Johnson County Phase 2 vaccinations continue this week, with the county Department of Health and Environment continuing to focus on individuals in Tier 1 of Phase 2 of its vaccine rollout plan.
Here’s what you need to know about vaccinations in Johnson County for the week of Feb. 8.
More educators to get vaccinated
Among others being given priority this week are educators, including those in both K-12 public and private schools. Also included in this group: daycare workers.
Last week, JCDHE prioritized special education teachers, along with the staff at the Kansas School for the Deaf because many of those educators have had to teach in person this school year and often work with students, who for health-related needs, cannot always be masked.
Now, clinics organized through Children’s Mercy Hospital will give first doses to employees of K-12 schools and childcare providers.

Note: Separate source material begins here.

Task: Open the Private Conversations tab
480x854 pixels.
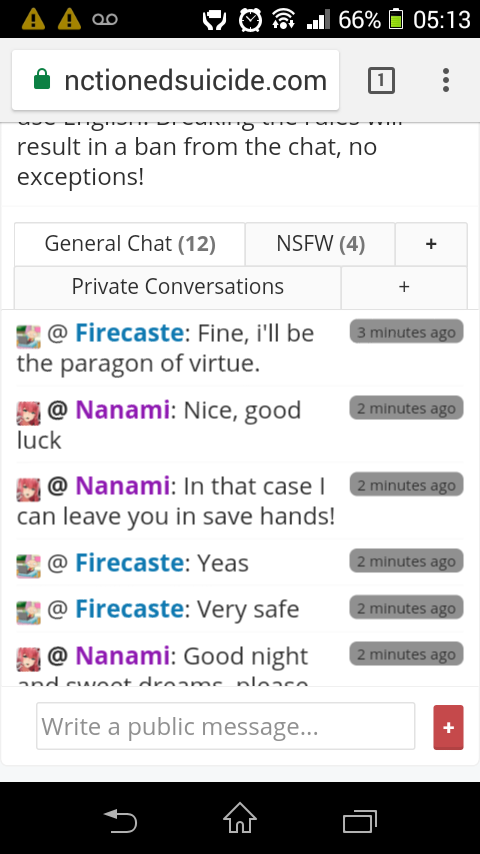Action: [178, 287]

Mobile clinics for general education staff started late last week and will continue this week for school districts in the public, private and parochial systems.
County health officials said each school and district will make their own plan for which employees get priority.
In the Shawnee Mission School District, for instance, chief communications officer David Smith said in an email that SMSD’s vaccination plan prioritizes staff members by the following criteria:
- individuals with “an American with Disabilities Act accommodation”
- those most at risk for exposure and serious infection, including “staff working in close proximity with consistently unmasked students”
- those at “highest risk of severe illness,” including those who are older
Johnson County estimates that some 25,000 educators and daycare staffers fall into this category needing to get vaccinated.
Elizabeth Holzschuh, the county’s director of epidemiology, said vaccinating educators and childcare providers remains a top priority in the county, and JCDHE plans to set aside a portion of its allotment each week from the state to make progress towards that goal, but it will take time.
“Two thousand doses here and there, while it does reduce the number of persons in that group [who need the vaccine], we still have a long way to go,” Areola said.
JCDHE still focused on individuals 80+
The county will continue offering clinics Tuesday through Thursday that will be focused primarily on individuals who are 80 years and older who have not been vaccinated yet.
Some 2,000 Johnson County seniors were vaccinated at a clinic run by AdventHealth Shawnee Mission Saturday, but it’s not clear when the next such mass vaccination clinic will occur.
Some seniors living in independent living communities not covered by the federal vaccine partnership with CVS and Walgreens have struggled to get vaccinated.
Last week, Holzschuh said that the county had identified 24 independent senior living facilities with roughly 1,600 residents total that had not had on-site vaccine clinics and was working to potentially arrange mobile clinics for these facilities.
Hospital systems arranging vaccines for those 65+
All major health systems serving Johnson County have begun contacting patients to let them know if they are currently eligible to get vaccinated, primarily those 65 and older.
Hospitals are also offering ways to sign up for alerts and updates if you’d like to know more about when and how vaccinations will be made available to priority groups.
In some cases, hospitals are offering information to non-patients.
First doses for first responders expected to finish this week
In the mean time, the county expects to finish up first-dose clinics for emergency services personnel, including firefighters and law enforcement officers, early this week, Areola said.
That, in turn, will open up more doses for other groups prioritized in Phase 2, tier 1.
“We are pushing this as hard as we can, as fast as we can,” Areola said. “We are vaccinating, we are using up the doses that we are receiving as we get them and that’s going to continue into next week.”
Some doses may begin appearing at retail pharmacies
Starting this week, the CDC says some vaccine doses could start popping up in local pharmacies, like CVS and Walgreens, through the Federal Retail Pharmacy Program, but Johnson County residents shouldn’t count on this to improve statewide supply issues.
Kristi Zears, director of communications for the Kansas Department of Health and Environment, said the entire state is expected to receive just 10,000 doses during this step of the program.
Johnson County health officials again counseled patience for residents eager to get vaccinated but frustrated by low supply.
“It’d be great if with the snap of the finger we were able to get vaccines from the federal government to our pharmacy partners and start immunizing as many residents as possible in this phase — unfortunately, supplies are still limited,” Holzschuh said. “I don’t think it’s going to be the quick fix that we all hoped it would be.”
Still, any way to get more vaccines into the community is good, she emphasized, since it could become another “entry point” to more widespread distribution.
Second doses for those who are due
People who received their first dose from JCDHE recently and are due for their second dose this week should have already received information about setting up an appointment, either via email, text or phone call, or will soon.
For Tuesday, 1,500 appointments were set aside to give some second doses of the Moderna vaccine. Additionally, appointments on Wednesday and Thursday have been set aside for some second doses of the Pfizer vaccine.
Areola said people should refer to their vaccine information card they received at their first dose to see what date is recommend for their second dose. But the second dose does not have to come on that exact date.
People have up to 42 days after the first dose to receive the second.